Lines of data:

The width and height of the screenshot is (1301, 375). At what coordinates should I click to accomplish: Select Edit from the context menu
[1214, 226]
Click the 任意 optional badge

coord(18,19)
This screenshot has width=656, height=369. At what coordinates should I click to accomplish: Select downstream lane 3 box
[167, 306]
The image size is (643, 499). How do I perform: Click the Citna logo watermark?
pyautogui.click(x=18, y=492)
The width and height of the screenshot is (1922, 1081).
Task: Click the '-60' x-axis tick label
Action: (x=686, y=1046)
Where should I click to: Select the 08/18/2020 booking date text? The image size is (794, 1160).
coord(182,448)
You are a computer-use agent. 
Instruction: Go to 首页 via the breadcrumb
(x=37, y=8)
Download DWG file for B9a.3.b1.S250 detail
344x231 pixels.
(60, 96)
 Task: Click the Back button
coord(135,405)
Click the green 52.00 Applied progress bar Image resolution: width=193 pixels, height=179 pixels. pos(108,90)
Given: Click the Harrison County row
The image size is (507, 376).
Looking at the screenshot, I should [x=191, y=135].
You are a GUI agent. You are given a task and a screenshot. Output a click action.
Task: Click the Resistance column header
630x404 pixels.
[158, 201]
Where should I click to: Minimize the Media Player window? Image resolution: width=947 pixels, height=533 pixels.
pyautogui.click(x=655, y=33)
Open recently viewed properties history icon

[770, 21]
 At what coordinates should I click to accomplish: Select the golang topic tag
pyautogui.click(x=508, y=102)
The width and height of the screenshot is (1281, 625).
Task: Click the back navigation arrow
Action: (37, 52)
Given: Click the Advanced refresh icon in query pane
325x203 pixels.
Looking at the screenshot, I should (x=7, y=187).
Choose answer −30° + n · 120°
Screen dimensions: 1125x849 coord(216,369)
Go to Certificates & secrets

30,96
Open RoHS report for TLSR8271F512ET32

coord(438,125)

Required work: Print every one of the lines above, word for word and unchanged.

Response to the task:
The width and height of the screenshot is (1301, 375). At what coordinates should I click to accomplish: Select Edit from the context menu
[1214, 226]
Click the 任意 optional badge

coord(18,19)
This screenshot has width=656, height=369. At what coordinates should I click to accomplish: Select downstream lane 3 box
[167, 306]
The image size is (643, 499). How do I perform: Click the Citna logo watermark?
pyautogui.click(x=18, y=492)
The width and height of the screenshot is (1922, 1081).
Task: Click the '-60' x-axis tick label
Action: (x=686, y=1046)
Where should I click to: Select the 08/18/2020 booking date text? The image size is (794, 1160).
coord(182,448)
You are a computer-use agent. 
Instruction: Go to 首页 via the breadcrumb
(x=37, y=8)
Download DWG file for B9a.3.b1.S250 detail
344x231 pixels.
(60, 96)
 Task: Click the Back button
coord(135,405)
Click the green 52.00 Applied progress bar Image resolution: width=193 pixels, height=179 pixels. pos(108,90)
Given: Click the Harrison County row
The image size is (507, 376).
Looking at the screenshot, I should [x=191, y=135].
You are a GUI agent. You are given a task and a screenshot. Output a click action.
Task: Click the Resistance column header
630x404 pixels.
[158, 201]
Where should I click to: Minimize the Media Player window? Image resolution: width=947 pixels, height=533 pixels.
pyautogui.click(x=655, y=33)
Open recently viewed properties history icon

[770, 21]
 At what coordinates should I click to accomplish: Select the golang topic tag
pyautogui.click(x=508, y=102)
The width and height of the screenshot is (1281, 625).
Task: Click the back navigation arrow
Action: (37, 52)
Given: Click the Advanced refresh icon in query pane
325x203 pixels.
Looking at the screenshot, I should (x=7, y=187).
Choose answer −30° + n · 120°
Screen dimensions: 1125x849 coord(216,369)
Go to Certificates & secrets

30,96
Open RoHS report for TLSR8271F512ET32

coord(438,125)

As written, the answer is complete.